Test environment in software testing: definition, setup, checklist, types

The robustness of the test environment is an important factor for the quality of testing. A resilient testing environment will be resistant to bugs and attacks, helping to ensure that the software is tested thoroughly and efficiently. In this article, you will learn how to build a test environment that is resilient to bugs and attacks.

What is a test environment?

When software tests are designed, they need an interface in which they will be executed. This interface is called testing environment. It is created by integrating hardware, software, the right network configurations and the data needed to run the tests. The test environment must basically replicate the production environment (i.e. the actual device and browser on which the software will run).

The test environment allows you to create an identical environment whenever you need to test your product. It is the most important tool for the tester to have confidence in the testing results.

Test environment importance

Completely untested software cannot be released, even for beta testing purposes. At the very least, unit, integration, stress and performance testing must be performed – although usually the testing is much more extensive.

These tests must be performed in an environment that mimics the conditions of a real user as closely as possible . Test environments do just that and allow QA to identify bugs, incompatibilities and other issues.

When bugs are found, testers and developers can adjust the data without affecting actual users or their experience. For example, let’s say you are testing an update to a banking application. Wouldn’t the best practice be to move real money in real customers’ accounts to test its effectiveness?

With a test environment, however, testers responsible for quality can perform all the actions they want, play with the application and test basic functionality without worrying about real-world consequences.

Due to the huge number of devices, Android and iOS versions and browsers, the test environment must ensure compatibility with multiple combinations of devices, browsers and operating systems.

In such cases, it is usually best to use real devices as the test environment. This is primarily because emulators and simulators do not offer all the features of a real device and browser that the software will have to work with. For example, the emulator does not allow testers to replicate a low battery condition, a weak network signal, or geolocation testing. Therefore, there is no way to test the application in non-optimal conditions. However, the app needs to work well to provide high standards of user experience, especially in situations like this.

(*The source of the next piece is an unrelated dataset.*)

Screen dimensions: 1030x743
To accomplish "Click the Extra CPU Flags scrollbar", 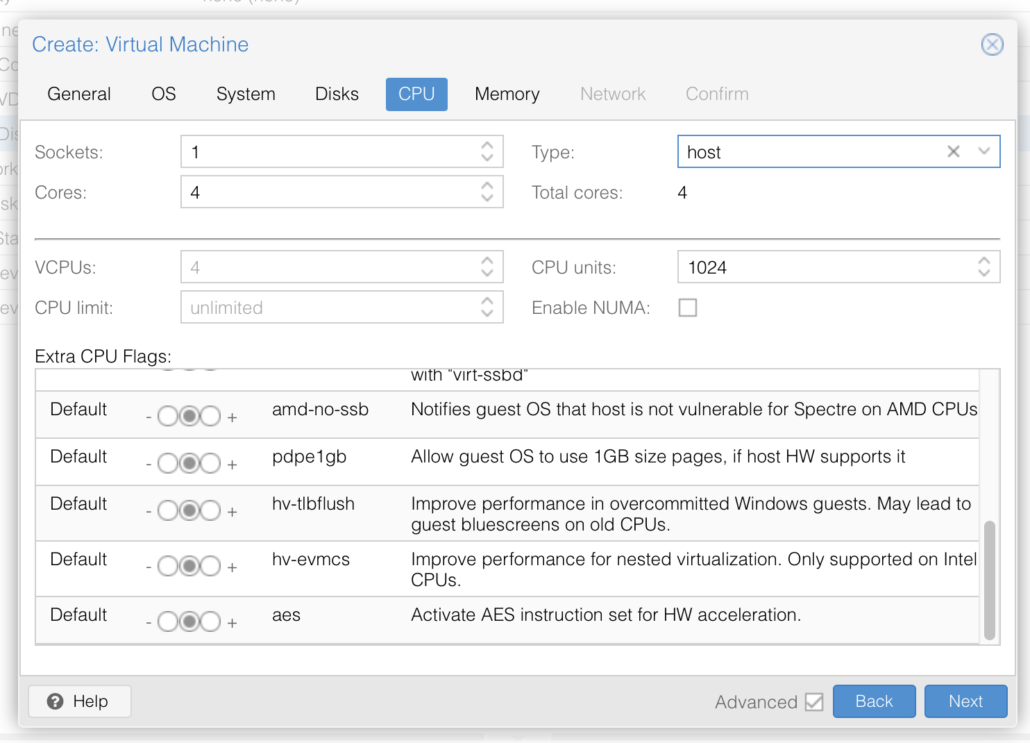I will pyautogui.click(x=989, y=580).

  • The test environment provides accurate feedback on the features and functions of the application, or we can say that the test environment provides the necessary setup to run the test cases.
  • Test environments are also used to test and identify application bugs and find possible fixes to make the application work smoothly for the user.
  • It also helps to validate the behavior of the application by providing a standardized environment and the application/software is tested securely, which also provides a security benefit to the user.
  • Using test environments, we can look for vulnerabilities so that we can run a secure, tested application for the user.

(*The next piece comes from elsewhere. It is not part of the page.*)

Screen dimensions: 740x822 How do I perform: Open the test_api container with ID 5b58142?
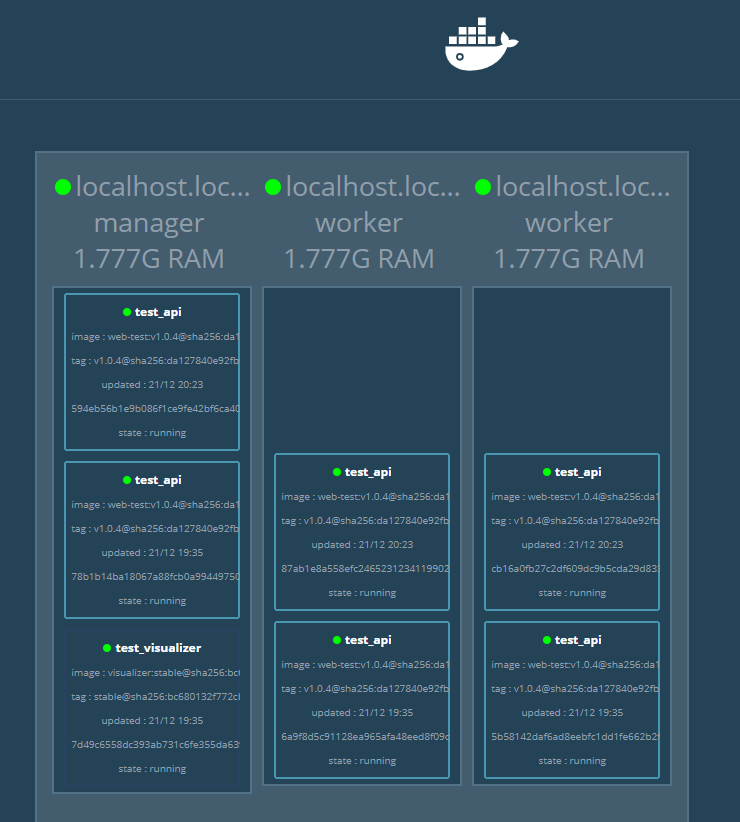572,700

Test environment requirements

Each test environment or QA environment is created by combining the following elements:

  • tested software,
  • operating system, database and test server,
  • test data,
  • network configuration,
  • the device on which the software will be tested – desktop or mobile,
  • framework for test automation and relevant tools such as Selenium, Cypress, Robot Framework,
  • relevant documentation – test scenarios, user guides, business and customer requirements,
  • software for the connection between the system and applications.

Test environment characteristics

A good test environment has the following characteristics:

  • It is a copy of the living environment or closely resembles it. That means it contains the same code, data, configuration, operating system, and features.
  • Changes made to the test environment cannot affect the live environment.
  • Easy to set up.

Test environments benefits

Test environments have many advantages, such as:

  • error fixing,
  • providing accurate feedback on the behaviour and quality of the application under test,
  • providing the necessary setup to run test cases,
  • enabling a dedicated environment to isolate code and verify application behavior,
  • encouraging improvement and innovation,
  • effectively tracking the progress of the development, testing and deployment of a new product or update to ensure that the end user has the best possible experience.

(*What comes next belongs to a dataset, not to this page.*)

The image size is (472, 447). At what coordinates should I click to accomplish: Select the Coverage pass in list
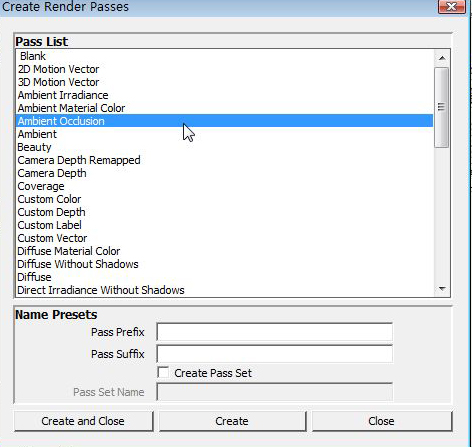click(x=224, y=186)
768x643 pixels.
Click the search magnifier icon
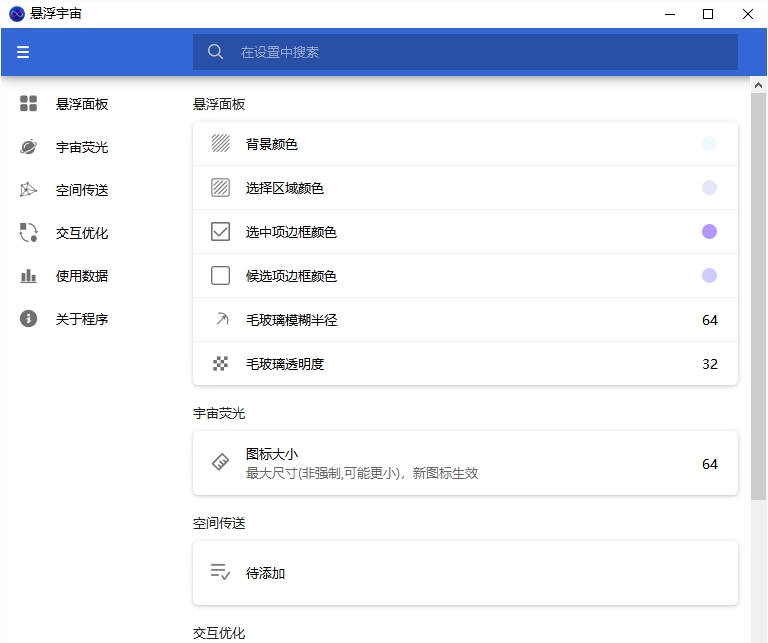click(215, 52)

Challenges in test environment management

Managing a test environment is currently a complex and costly process. If you want to get the most out of your testing, you need to ensure that your testing environment is properly equipped and managed. However, this is not always easy. Many enterprises encounter three common issues that affect their testing environment.

  1. Resource management

One of the critical challenges in managing a test environment is the difficulty of managing resources. Test environments often contain both physical and virtual resources, and both need to be managed.

Resources include servers, storage and network infrastructure. The team must ensure that the environment is built and maintained appropriately. In addition, it needs to ensure that it can transfer resources to other releases and testing.

  1. Change management

Another challenge is managing changes in the codebase. For example, new resources or new versions of existing resources are added to the environment over time. When you make these changes, the team needs to have a way to track and document them.

  1. Non-existent early feedback and poor communication

Communication is the key to success, or so they say. Lack of communication or collaboration between product or QA managers and testers can lead to critical areas of the application being missed or key business risks being overlooked.

  1. High cost of synchronising data with production

Running tests on live data requires proper planning and infrastructure setup. An inconvenient loss of data or corruption of instances can completely destroy the tests.

  1. Inconsistent test data across teams

All members of the development team should have the most up-to-date test data. Inconsistent data resulting from poorly configured test environments can lead teams to spend unnecessary effort on otherwise resolved issues.

Test environment types

  1. Integration test environment

It is used to integrate individual software components and test the performance of the integrated system. Integration tests check that the system works as it should – according to the requirement documents.

In a DevOps, integration occurs multiple times a day, which means that the integration environment will be used almost continuously. Naturally, it must be modelled to replicate the production environment as closely as possible.

  1. Performance Testing Environment

It is used to verify how the software performs against predefined standards. These goals can range from response time, stability and compatibility to throughput and concurrency. It depends on what the app is trying to offer its users.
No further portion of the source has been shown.